- INSTRUCTIONS TO FOLLOW
The answer should be one number: the count of lines in the listing below with "Notifications" in them.

- DATA TO PROCESS
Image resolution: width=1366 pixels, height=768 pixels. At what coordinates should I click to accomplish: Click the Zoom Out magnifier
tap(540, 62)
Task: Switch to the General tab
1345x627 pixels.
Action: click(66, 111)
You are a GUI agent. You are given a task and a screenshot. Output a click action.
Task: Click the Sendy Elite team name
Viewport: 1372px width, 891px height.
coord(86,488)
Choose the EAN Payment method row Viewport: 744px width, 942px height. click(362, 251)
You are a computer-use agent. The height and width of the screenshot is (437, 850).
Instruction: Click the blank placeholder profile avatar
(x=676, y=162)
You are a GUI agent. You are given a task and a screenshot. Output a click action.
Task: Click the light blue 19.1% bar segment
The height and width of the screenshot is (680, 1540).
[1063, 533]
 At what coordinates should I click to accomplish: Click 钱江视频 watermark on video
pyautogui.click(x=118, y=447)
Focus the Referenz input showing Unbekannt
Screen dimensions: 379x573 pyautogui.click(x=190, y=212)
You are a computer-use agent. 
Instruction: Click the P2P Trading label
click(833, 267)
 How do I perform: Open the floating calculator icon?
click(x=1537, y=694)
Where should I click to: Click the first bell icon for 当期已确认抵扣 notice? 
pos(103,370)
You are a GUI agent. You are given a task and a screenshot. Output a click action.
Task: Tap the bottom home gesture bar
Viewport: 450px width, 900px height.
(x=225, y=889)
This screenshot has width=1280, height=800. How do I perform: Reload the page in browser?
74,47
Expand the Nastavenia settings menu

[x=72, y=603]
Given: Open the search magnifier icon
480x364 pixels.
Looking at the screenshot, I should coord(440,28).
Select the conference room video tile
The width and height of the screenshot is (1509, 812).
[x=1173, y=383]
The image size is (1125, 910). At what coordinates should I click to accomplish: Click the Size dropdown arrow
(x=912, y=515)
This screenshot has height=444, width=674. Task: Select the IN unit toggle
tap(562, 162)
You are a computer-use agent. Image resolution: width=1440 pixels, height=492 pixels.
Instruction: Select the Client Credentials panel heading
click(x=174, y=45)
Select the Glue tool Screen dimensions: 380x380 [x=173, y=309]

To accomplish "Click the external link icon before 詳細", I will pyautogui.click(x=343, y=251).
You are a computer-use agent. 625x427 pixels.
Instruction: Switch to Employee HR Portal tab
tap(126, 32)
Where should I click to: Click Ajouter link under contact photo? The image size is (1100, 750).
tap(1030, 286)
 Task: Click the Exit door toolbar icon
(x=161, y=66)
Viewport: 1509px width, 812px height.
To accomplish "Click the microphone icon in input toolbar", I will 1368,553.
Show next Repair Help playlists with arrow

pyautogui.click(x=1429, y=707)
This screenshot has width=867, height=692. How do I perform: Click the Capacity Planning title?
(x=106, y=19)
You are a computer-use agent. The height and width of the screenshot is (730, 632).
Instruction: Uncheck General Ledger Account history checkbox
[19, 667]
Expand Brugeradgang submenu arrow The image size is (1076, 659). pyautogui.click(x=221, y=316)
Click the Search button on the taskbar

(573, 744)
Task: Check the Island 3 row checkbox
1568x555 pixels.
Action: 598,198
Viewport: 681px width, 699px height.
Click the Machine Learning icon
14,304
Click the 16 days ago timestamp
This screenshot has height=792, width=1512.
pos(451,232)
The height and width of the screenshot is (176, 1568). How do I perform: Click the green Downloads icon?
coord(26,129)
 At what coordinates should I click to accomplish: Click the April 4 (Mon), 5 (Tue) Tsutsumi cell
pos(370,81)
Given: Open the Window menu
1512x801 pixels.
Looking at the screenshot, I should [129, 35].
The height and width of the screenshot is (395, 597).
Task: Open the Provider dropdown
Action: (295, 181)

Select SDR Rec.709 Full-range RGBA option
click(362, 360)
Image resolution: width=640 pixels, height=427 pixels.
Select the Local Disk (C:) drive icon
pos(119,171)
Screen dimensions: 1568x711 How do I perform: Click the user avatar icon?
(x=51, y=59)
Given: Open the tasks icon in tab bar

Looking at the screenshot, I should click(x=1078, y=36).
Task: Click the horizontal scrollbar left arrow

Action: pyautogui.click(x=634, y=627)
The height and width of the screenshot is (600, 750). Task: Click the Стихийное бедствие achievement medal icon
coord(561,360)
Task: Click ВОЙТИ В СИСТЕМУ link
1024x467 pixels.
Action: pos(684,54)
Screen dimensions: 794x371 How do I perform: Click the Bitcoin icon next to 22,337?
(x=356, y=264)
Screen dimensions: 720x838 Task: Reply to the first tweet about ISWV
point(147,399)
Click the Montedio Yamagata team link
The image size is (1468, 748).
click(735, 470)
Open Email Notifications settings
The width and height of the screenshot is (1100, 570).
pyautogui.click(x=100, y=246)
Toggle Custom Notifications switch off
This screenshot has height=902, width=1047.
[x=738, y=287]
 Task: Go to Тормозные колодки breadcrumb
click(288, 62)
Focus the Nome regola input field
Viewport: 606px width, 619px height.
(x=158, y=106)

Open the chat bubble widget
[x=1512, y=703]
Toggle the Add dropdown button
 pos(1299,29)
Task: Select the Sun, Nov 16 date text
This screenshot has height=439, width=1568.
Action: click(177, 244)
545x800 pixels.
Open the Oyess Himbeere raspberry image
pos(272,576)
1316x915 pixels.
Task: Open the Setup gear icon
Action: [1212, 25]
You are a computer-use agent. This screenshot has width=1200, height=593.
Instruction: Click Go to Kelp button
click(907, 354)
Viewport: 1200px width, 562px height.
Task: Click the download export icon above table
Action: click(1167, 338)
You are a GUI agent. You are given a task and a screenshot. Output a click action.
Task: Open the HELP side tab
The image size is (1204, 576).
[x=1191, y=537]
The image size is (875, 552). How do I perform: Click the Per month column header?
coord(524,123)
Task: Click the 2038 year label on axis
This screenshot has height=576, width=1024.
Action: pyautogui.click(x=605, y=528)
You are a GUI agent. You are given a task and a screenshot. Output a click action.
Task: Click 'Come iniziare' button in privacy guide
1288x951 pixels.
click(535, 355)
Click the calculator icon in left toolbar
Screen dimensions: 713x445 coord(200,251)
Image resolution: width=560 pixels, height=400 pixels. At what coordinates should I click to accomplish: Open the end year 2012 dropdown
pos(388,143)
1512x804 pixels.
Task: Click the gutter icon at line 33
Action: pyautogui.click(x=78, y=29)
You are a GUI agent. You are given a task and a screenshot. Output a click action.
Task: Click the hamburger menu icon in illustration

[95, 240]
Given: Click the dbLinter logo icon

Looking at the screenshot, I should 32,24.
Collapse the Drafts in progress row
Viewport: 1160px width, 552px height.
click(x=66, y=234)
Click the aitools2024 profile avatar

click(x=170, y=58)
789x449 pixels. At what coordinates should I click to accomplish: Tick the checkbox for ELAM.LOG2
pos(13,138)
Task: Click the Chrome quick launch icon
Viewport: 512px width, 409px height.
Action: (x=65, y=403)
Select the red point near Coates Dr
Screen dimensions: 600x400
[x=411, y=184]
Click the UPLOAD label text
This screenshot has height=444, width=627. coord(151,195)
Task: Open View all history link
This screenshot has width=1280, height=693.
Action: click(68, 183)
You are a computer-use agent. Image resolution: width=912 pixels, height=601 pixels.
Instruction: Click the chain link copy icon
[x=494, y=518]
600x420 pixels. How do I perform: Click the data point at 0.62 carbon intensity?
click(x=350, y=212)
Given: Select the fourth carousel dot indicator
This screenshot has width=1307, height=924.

- ANSWER SPACE
2